Segment Start: RECORDS PROVIDED

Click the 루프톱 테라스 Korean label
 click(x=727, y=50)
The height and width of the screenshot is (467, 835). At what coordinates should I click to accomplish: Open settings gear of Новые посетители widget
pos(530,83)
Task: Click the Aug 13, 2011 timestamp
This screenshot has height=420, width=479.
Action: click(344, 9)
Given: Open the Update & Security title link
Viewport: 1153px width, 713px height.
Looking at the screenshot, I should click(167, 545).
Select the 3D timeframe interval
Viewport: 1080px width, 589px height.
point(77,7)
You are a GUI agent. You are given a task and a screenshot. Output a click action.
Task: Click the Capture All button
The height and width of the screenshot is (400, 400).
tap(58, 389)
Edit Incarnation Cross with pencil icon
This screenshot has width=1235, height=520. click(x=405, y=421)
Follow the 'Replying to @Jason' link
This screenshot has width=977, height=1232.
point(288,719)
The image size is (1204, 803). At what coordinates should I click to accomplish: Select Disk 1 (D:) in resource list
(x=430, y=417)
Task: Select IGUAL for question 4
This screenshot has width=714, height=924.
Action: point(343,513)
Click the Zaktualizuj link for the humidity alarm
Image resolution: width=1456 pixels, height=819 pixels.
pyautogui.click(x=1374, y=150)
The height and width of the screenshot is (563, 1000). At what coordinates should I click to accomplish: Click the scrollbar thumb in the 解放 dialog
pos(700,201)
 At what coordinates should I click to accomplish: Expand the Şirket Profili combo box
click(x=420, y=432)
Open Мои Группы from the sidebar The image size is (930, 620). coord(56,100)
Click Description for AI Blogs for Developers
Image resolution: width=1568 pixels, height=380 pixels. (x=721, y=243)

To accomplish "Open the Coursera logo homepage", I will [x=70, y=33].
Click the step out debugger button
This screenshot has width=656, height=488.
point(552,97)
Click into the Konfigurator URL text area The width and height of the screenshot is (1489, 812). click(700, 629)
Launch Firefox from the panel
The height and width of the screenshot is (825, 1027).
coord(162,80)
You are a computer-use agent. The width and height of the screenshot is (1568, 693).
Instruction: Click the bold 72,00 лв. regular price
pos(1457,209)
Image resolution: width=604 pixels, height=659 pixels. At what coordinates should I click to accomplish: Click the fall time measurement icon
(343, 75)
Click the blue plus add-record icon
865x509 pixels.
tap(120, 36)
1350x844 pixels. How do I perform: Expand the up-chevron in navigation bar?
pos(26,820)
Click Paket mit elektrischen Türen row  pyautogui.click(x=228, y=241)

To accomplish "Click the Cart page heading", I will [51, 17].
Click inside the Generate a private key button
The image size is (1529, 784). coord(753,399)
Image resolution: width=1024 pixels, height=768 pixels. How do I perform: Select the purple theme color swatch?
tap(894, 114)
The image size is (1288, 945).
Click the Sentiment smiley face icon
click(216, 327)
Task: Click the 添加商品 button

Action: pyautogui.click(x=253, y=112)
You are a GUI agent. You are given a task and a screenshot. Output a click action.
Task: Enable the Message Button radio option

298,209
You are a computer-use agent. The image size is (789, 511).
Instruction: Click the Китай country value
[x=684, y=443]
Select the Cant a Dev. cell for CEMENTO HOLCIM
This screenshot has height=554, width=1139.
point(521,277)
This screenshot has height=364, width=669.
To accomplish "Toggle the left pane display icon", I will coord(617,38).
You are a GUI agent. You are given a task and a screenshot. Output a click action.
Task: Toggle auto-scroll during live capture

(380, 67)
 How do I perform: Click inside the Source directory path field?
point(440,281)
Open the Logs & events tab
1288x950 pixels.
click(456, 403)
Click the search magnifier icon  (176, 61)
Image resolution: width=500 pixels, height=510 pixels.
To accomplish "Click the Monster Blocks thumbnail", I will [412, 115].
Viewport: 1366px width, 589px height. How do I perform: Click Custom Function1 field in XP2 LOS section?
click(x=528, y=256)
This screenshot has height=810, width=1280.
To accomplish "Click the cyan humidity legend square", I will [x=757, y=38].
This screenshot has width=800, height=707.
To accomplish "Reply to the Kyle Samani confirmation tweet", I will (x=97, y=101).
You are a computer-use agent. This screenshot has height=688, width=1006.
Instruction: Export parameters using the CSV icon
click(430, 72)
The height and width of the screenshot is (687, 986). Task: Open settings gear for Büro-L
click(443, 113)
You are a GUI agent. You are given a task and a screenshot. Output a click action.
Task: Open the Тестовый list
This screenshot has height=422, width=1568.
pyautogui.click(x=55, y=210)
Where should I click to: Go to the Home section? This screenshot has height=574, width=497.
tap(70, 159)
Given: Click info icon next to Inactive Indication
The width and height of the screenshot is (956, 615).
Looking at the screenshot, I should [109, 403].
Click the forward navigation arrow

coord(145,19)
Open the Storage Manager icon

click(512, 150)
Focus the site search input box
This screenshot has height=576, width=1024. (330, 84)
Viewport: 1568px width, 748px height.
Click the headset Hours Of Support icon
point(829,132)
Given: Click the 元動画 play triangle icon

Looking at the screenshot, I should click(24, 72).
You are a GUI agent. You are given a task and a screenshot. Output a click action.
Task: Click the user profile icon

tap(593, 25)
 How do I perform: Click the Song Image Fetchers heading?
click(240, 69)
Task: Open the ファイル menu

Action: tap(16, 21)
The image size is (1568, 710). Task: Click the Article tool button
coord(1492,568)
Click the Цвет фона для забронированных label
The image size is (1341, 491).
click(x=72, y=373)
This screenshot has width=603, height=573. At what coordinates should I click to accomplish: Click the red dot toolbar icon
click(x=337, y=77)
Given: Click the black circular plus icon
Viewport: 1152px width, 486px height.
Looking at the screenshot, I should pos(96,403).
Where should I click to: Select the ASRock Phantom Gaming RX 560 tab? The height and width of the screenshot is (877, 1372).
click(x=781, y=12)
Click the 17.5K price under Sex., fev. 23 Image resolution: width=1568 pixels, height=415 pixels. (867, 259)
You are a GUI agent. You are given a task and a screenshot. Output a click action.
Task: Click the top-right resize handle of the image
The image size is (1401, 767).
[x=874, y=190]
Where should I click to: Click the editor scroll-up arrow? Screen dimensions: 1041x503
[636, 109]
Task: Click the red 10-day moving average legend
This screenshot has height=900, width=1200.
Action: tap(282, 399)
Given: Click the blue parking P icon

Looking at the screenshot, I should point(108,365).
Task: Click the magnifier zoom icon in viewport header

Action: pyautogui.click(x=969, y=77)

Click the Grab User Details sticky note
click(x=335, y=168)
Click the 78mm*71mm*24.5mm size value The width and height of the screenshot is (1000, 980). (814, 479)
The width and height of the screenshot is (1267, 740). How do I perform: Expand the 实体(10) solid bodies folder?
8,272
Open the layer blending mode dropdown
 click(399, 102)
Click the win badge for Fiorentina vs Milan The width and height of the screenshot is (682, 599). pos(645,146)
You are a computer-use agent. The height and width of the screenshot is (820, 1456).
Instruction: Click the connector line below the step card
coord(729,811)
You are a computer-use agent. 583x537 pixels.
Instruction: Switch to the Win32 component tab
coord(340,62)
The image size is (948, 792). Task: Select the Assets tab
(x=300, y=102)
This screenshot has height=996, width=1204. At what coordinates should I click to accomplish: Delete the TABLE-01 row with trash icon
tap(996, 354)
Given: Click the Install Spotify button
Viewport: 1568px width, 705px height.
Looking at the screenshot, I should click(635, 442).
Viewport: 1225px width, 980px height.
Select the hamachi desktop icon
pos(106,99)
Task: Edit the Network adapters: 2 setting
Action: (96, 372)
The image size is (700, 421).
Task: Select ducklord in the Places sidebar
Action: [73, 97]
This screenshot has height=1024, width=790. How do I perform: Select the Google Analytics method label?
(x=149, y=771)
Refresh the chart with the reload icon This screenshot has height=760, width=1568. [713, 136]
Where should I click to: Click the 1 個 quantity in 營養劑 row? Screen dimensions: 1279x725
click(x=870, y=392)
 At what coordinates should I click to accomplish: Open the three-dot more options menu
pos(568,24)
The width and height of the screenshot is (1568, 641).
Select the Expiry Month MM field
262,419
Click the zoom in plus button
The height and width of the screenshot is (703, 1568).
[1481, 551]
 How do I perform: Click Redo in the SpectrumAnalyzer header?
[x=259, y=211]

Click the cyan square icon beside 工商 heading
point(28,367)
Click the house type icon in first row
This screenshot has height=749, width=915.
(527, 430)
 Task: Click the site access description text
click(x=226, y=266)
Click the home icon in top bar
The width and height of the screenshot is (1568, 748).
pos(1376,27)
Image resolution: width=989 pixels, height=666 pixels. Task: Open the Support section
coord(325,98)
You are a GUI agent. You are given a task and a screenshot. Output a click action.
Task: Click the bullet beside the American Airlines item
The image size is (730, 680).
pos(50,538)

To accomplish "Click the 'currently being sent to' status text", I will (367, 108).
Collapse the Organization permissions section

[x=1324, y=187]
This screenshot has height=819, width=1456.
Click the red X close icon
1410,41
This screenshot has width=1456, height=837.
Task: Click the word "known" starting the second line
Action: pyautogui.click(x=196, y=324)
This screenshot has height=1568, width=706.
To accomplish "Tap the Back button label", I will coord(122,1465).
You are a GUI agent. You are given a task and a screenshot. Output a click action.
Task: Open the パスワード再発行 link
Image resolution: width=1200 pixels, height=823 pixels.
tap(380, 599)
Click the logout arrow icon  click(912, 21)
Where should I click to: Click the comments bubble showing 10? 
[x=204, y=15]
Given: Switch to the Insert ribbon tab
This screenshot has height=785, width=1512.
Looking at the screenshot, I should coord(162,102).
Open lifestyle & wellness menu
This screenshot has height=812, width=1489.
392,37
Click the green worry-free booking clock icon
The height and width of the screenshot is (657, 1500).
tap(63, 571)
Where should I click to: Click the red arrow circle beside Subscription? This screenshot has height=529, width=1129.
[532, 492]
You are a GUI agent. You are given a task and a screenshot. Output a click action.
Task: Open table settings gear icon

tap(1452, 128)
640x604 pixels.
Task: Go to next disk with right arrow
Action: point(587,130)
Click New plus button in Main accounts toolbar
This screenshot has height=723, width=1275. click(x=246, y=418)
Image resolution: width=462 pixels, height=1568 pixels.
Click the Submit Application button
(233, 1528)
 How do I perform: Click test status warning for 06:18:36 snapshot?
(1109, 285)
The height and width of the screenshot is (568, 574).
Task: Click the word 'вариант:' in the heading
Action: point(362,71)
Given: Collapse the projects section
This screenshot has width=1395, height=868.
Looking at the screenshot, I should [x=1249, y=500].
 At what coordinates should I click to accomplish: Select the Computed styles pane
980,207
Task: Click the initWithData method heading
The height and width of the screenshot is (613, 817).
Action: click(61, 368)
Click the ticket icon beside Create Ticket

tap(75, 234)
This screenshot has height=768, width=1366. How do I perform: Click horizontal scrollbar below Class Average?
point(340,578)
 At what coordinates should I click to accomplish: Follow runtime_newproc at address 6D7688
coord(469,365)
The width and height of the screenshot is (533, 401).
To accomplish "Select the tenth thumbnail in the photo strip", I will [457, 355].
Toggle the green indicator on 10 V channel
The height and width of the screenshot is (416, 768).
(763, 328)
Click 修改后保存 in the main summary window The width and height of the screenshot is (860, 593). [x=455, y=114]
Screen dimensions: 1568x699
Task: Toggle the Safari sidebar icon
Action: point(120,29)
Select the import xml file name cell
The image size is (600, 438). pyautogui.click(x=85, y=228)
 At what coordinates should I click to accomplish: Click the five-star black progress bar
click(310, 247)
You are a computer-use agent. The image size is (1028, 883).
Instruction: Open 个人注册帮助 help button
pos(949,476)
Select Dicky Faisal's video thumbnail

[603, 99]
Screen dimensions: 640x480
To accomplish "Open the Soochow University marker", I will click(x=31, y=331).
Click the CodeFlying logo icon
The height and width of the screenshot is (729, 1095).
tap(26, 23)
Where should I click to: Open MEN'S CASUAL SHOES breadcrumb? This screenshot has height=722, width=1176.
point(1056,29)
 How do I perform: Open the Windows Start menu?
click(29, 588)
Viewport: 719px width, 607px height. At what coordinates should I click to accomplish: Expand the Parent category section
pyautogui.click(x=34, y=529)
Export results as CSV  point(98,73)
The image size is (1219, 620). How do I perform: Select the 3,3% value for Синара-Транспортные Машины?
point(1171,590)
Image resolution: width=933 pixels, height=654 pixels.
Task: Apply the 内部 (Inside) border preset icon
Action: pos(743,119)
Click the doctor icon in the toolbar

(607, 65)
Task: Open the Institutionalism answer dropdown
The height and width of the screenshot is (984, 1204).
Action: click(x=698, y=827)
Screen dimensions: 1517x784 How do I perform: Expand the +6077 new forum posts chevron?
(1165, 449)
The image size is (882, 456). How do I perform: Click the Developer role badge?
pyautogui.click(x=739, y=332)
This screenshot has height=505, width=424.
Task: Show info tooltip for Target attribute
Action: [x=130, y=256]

Segment End: RECORDS PROVIDED

• TASK PROMPT:
From the records above, print only the lines between the one holding "This screenshot has height=996, width=1204." and the one holding "Viewport: 1225px width, 980px height.", inclusive, exactly as they stand.

• EXPECTED ANSWER:
This screenshot has height=996, width=1204. At what coordinates should I click to accomplish: Delete the TABLE-01 row with trash icon
tap(996, 354)
Given: Click the Install Spotify button
Viewport: 1568px width, 705px height.
Looking at the screenshot, I should click(635, 442).
Viewport: 1225px width, 980px height.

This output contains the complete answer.